Perhaps the key provision is the limitation on the 20% deduction because most taxpayers understand the income generated from their business. The 20% deduction cannot exceed the greater of: (1) 50% of the W-2 wages from the QTB (“W-2 wage limitation”), or (2) the sum of 25% of the W-2 wages paid with respect to the QTB plus 2.5% of the unadjusted basis, immediately after acquisition, of all “qualified property.” Qualified property is defined in §199A(b)(6)) as tangible, depreciable property which is held by and available for use in the QTB by the close of the tax year, is used during the year and whose depreciation period has not ended. Perhaps the most notable provision is the later one, which allows the 20% deduction to qualify real estate operations.
There are two examples in the Joint Explanatory Statement of the Committee of Conference that may be helpful to the reader.
Example 1 – Husband (H) and Wife (W) file a joint return and show $520,000 of taxable income and receive $10,000 in REIT dividends. H’s share of QBI is $300,000 and his 20% is $60,000. H’s allocable share of wages paid by the business is $100,000 and 50% of that figure is $50,000. Because the joint income is above $315,000, the phase-in of the wage limit applies so the $50,000 is reduced by $2,000 which is 20% of the difference between $60,000 and $50,000. Thus, H’s QBI is $58,000 ($60,000-$2,000).
W has a current QBI of $325,000 and W-2 wages of $150,000 from her sole proprietorship. Once again, because the joint income is above $315,000, the phase-in of the wage limit applies. 80% is applicable percentage that is applied to QBI of $325,000 and W-2 wages of $150,000, and the results are $260,000 and $120,000, respectively. In order to determine the deduction, W’s QBI of $260,000 is multiplied by 20% (limitation) and W-2 wages of $120,000 by the 50% (wage limitation) and the results are $52,000 and $60,000, respectively. W’s deductible is $52,000, the lesser of the two figures.
H and W combined QBI is $112,000 and is comprised of the deductible amount from each ($58,000 plus $52,000) plus 20% of REIT dividends ($2,000). Their deduction is limited to $104,000 which is the lesser of $112,000 or $104,000, which is 20% of taxable income of $520,000.

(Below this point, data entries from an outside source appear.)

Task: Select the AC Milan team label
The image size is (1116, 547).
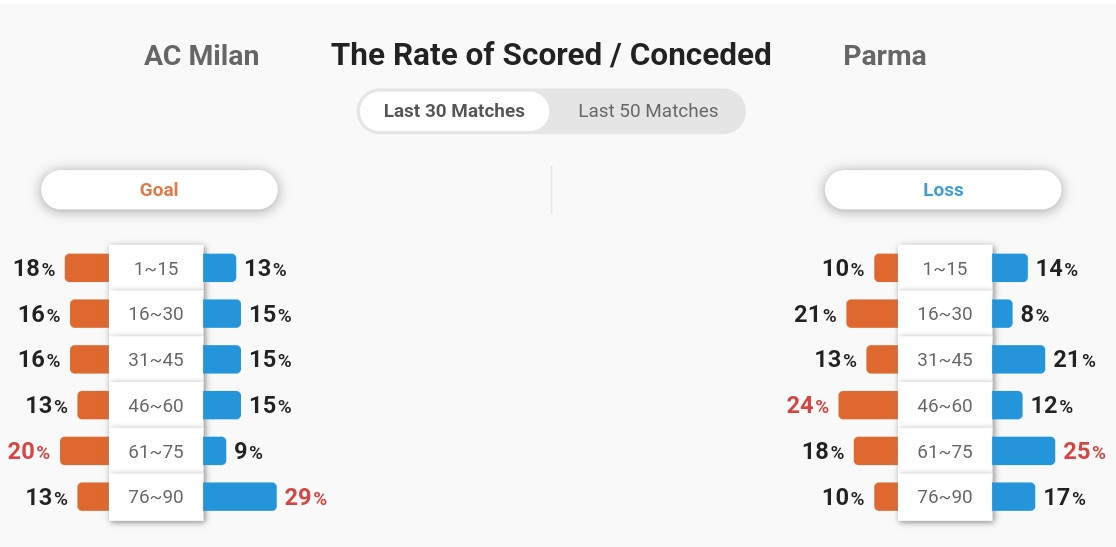Action: [x=201, y=55]
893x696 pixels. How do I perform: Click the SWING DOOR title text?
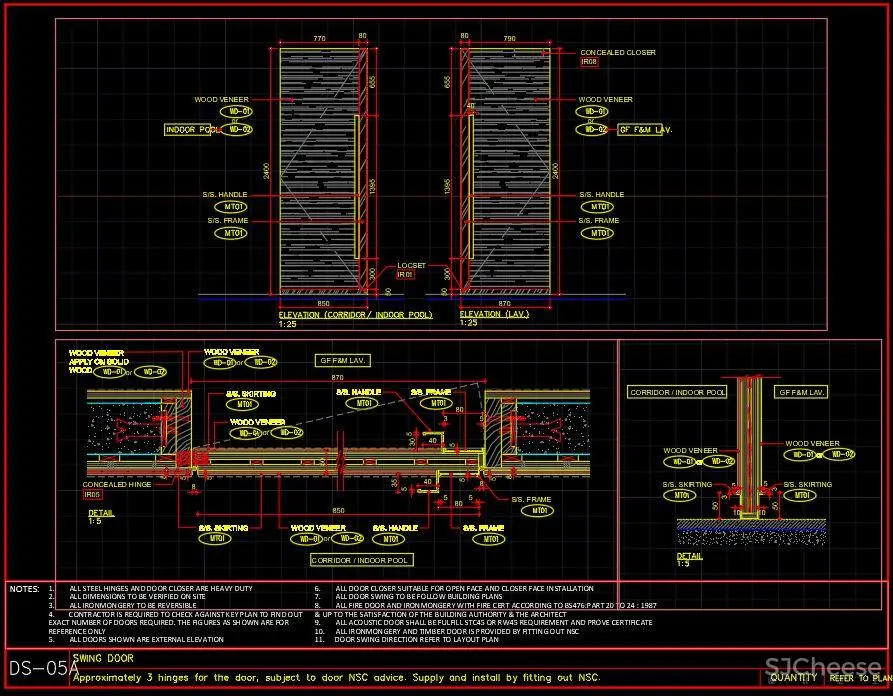point(104,659)
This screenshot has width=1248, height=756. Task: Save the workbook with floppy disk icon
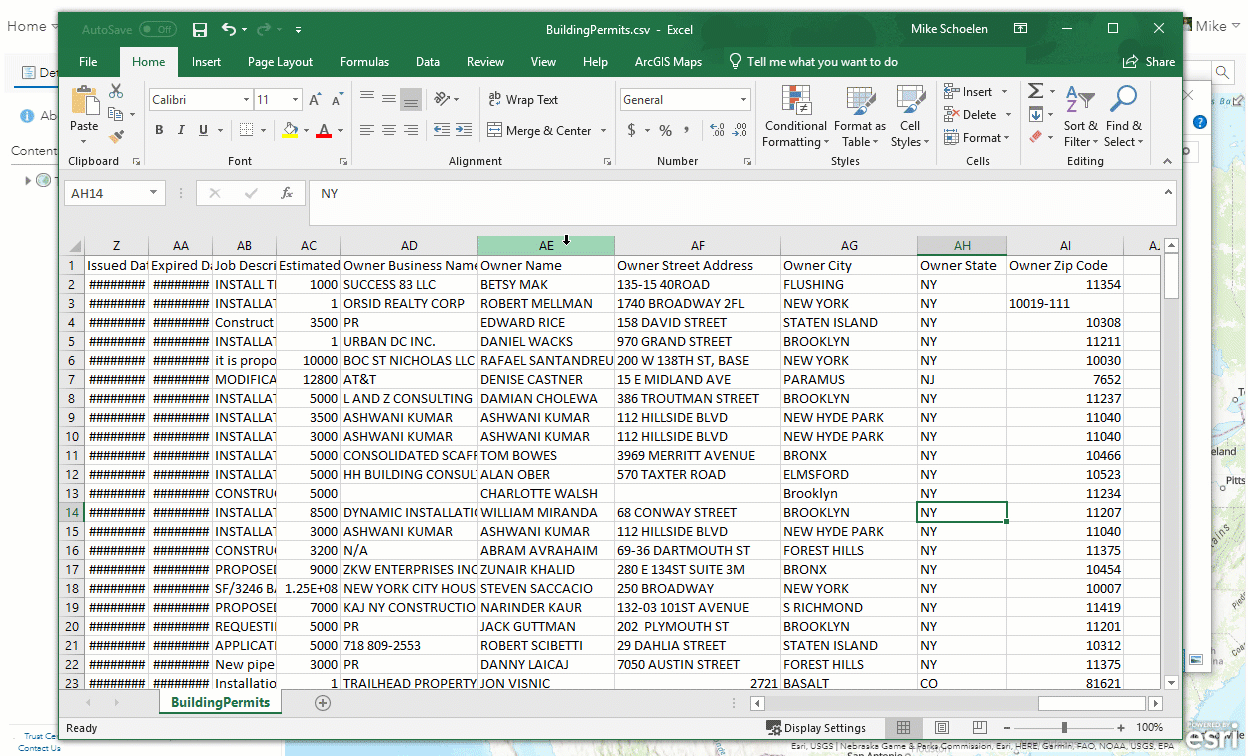(200, 30)
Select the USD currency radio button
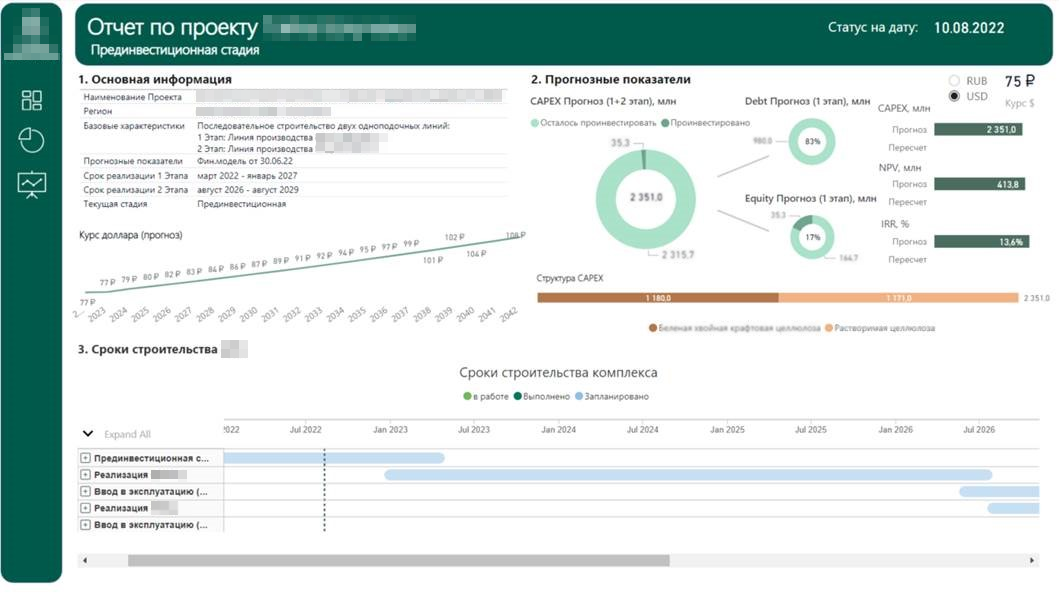 (954, 96)
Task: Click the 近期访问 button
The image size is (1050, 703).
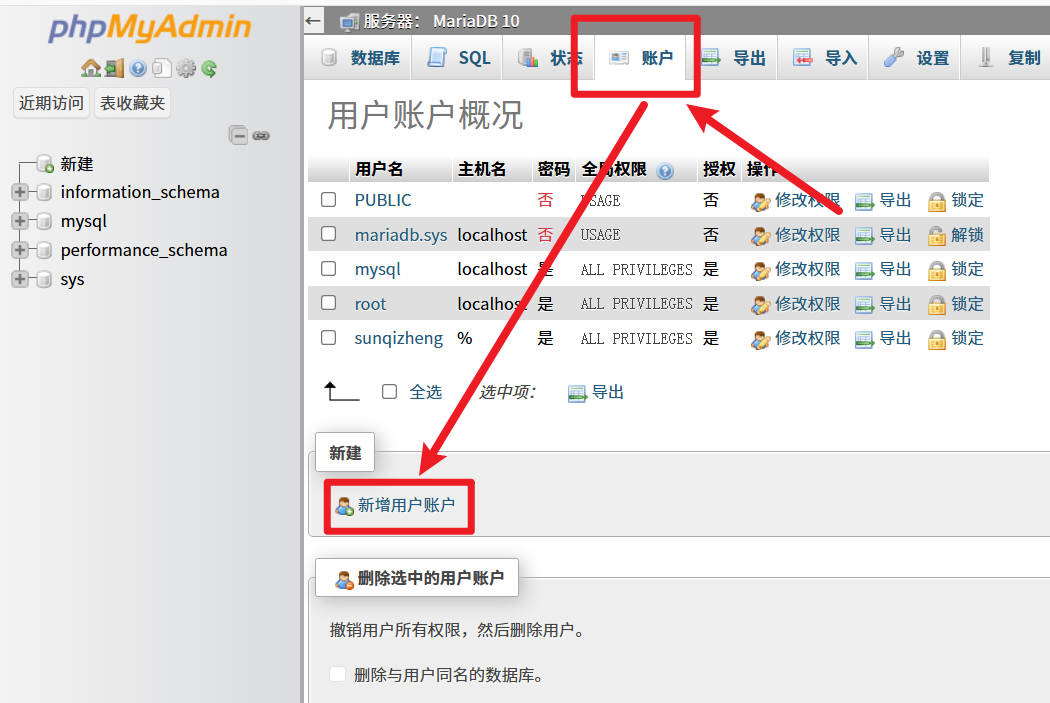Action: tap(51, 103)
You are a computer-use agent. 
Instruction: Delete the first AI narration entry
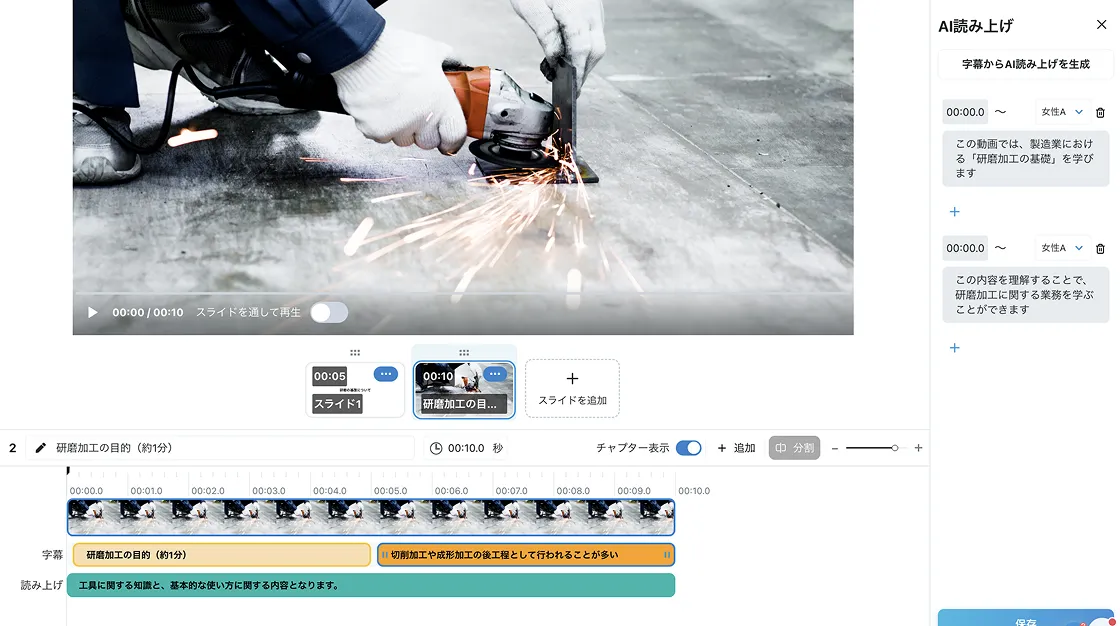(1100, 113)
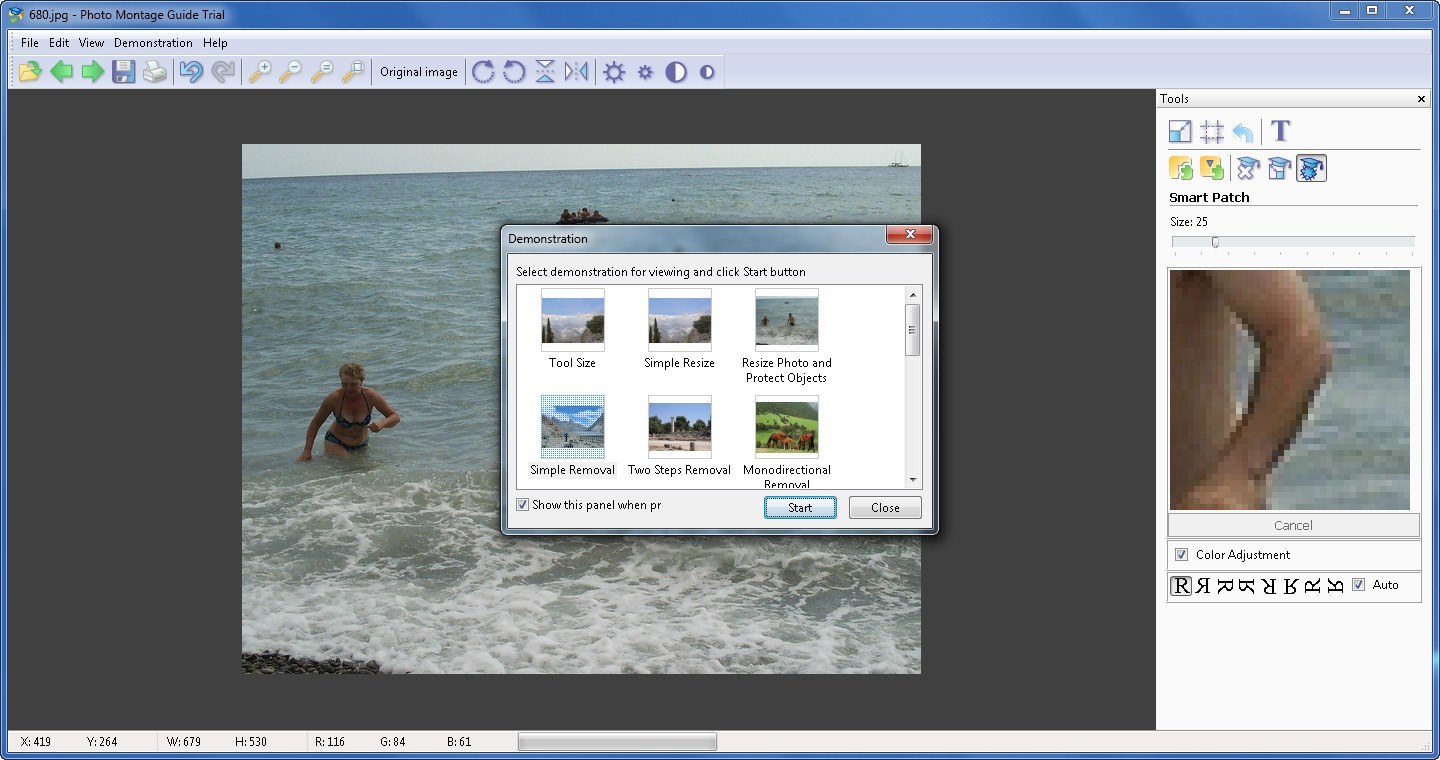Close the Demonstration dialog with Close button

[884, 507]
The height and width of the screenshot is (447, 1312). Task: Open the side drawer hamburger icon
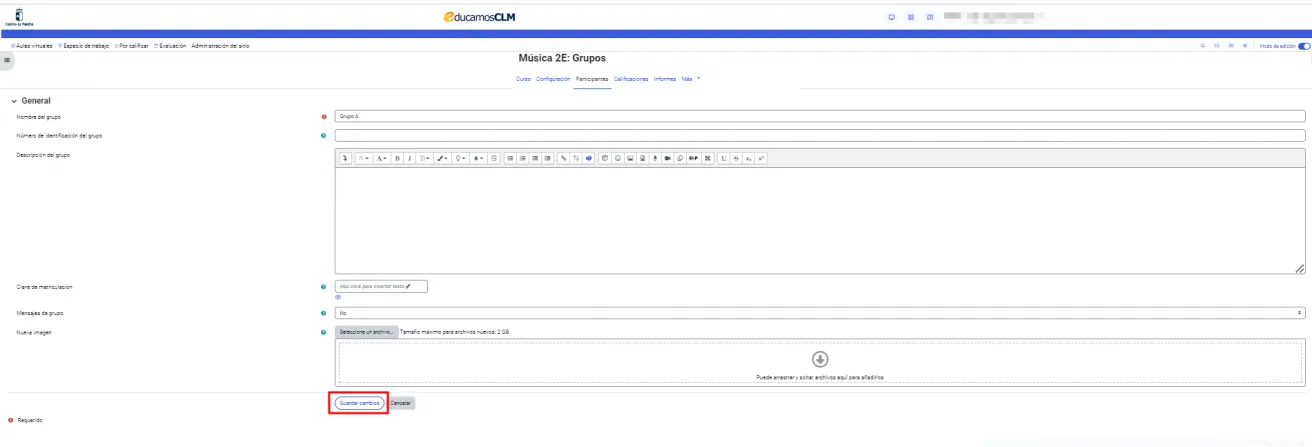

Example 2 – Husband (H) and Wife (W) file a joint return and show $200,000 of taxable income and a qualified business carryover loss of $50,000. H is a sole proprietor of QTB and has income of $150,000 so his OBI is $30,000. Because the joint income is below $315,000, the wage limit does not apply. W has a current $40,000 loss so her qualified business loss is $8,000. Once again, the joint income is below $315,000 so the wage limit does not apply. H and W combined business income is $12,000 consisting of $30,000 from H less $8,000 from W less $10,000 from the carryover loss (20% of $50,000). The deduction is limited to $12,000 which is the lesser $40,000 (20% of $150,000) or $12,000.
It remains to be seen whether the section 199A will transform existing business structures to the extent that some predict although the choice of entity decision for new businesses has been made more opaque for the average person.